Querido diário...




7 horas, o despertador toca. A sério? Ainda não dormi tudo e o despertador já está a tocar? Há 16 anos, a idade do meu filho mais velho, que tenho uma montanha de horas de sono em débito. Há 16 anos que sofro de sono crónico. Levanto-me e, a cambalear, dirijo-me à cozinha para tomar o comprimido para a Tiróide, o primeiro do dia. Isto já só lá vai com comprimidos. Apesar de me sentir jovem, saudável e poderosa, as obrigatórias bolinhas e disquinhos brancos insistem em lembrar-me a minha idade e condição médica. Desvalorizo, não se pode dar muita confiança às maleitas. Tomo o comprimido e, apesar de já ter celebrado o 50.º, sigo a minha vida como se ainda tivesse 20 anos… com a gigantesca diferença que, com 20 anos, não tinha de me levantar às 7 para ir trabalhar, nem tinha filhos. Trato de mim, oriento os miúdos, faço uma ou outra coisita em casa e pelas 8 saio para o trabalho.

Passo o dia todo a trabalhar, como aliás a grande maioria dos humanos da minha idade. Não tem muito interesse neste momento abordar as situações com que me deparo no trabalho, já foram alvo de inspiração para outros textos. Saio do trabalho e faço umas compras para casa. Chego a casa, faço mais umas coisitas à pressa e tenho logo de sair para levar, ou buscar, os miúdos às atividades. “Despachados” os miúdos e a casa orientada (muitas vezes este orientada significa que alguém lá fica a tratar do que é preciso, sempre sob minha orientação, claro), sigo para o momento em que verdadeiramente me dedico a mim.

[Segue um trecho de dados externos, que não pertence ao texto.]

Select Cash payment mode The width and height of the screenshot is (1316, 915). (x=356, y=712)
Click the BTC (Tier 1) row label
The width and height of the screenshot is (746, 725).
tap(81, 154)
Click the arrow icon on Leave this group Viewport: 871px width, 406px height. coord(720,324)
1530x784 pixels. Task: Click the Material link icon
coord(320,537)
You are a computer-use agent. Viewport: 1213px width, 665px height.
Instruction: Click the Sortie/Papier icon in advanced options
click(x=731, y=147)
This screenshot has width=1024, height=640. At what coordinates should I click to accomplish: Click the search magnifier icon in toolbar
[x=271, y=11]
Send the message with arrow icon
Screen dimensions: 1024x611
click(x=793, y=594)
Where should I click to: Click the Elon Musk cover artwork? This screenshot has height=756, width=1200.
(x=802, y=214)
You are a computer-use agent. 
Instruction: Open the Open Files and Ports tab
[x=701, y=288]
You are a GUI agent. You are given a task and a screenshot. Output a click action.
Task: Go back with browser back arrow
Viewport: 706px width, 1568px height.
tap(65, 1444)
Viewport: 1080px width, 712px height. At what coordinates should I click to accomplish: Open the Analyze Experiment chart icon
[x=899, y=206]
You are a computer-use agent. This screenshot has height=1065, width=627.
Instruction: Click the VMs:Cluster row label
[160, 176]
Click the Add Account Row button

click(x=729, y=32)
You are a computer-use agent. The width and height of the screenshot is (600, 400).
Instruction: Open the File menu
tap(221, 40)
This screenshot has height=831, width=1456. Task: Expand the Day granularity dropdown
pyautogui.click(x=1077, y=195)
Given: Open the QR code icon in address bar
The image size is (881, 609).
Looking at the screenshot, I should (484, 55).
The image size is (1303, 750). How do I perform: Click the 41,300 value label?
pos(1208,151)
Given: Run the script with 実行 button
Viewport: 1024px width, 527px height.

Estaciono no piso – 1 e apanho o elevador para o piso 2. São só 3 pisos, poderia muito bem ir pelas escadas, eu vou sempre pelas escadas: no serviço, quando vou a uma consulta no hospital, mesmo tendo de subir 6 pisos… mas quando vou ao ginásio subo ao piso 2 pelo elevador, não me perguntem porquê, mas deve ser psicológico – aquele momentinho de preguiça antes de começar a dar cabo do corpo.

Estou toda dorida, mas não deixo de ir malhar. Ao fim de 2 anos a frequentar o ginásio quase diariamente, era suposto que todos os músculos já estivessem perfeitamente familiarizados com as torturas aplicadas. É o que faz não ter estudado anatomia, deixei que alguns músculos, que nunca imaginei existissem, se mantivessem adormecidos, escondidos e pouco ou nada utilizados. Mas os queridos instrutores que devem ter passado horas e horas a decorar os nomes, a localização e a maneira de acordar, utilizar e massacrar todos os mais de 600 músculos do corpo humano, têm um especial prazer em colocar na prática todos esses fantásticos conhecimentos adquiridos, utilizando-nos como cobaias. É sempre extraordinariamente surpreendente ao fim de cada aula conseguir descobrir mais um músculo desconhecido e tomar consciência da sua existência através da dor. Olá corpo, olá cada um dos seiscentos e tal músculos, bem-vindos à minha vida!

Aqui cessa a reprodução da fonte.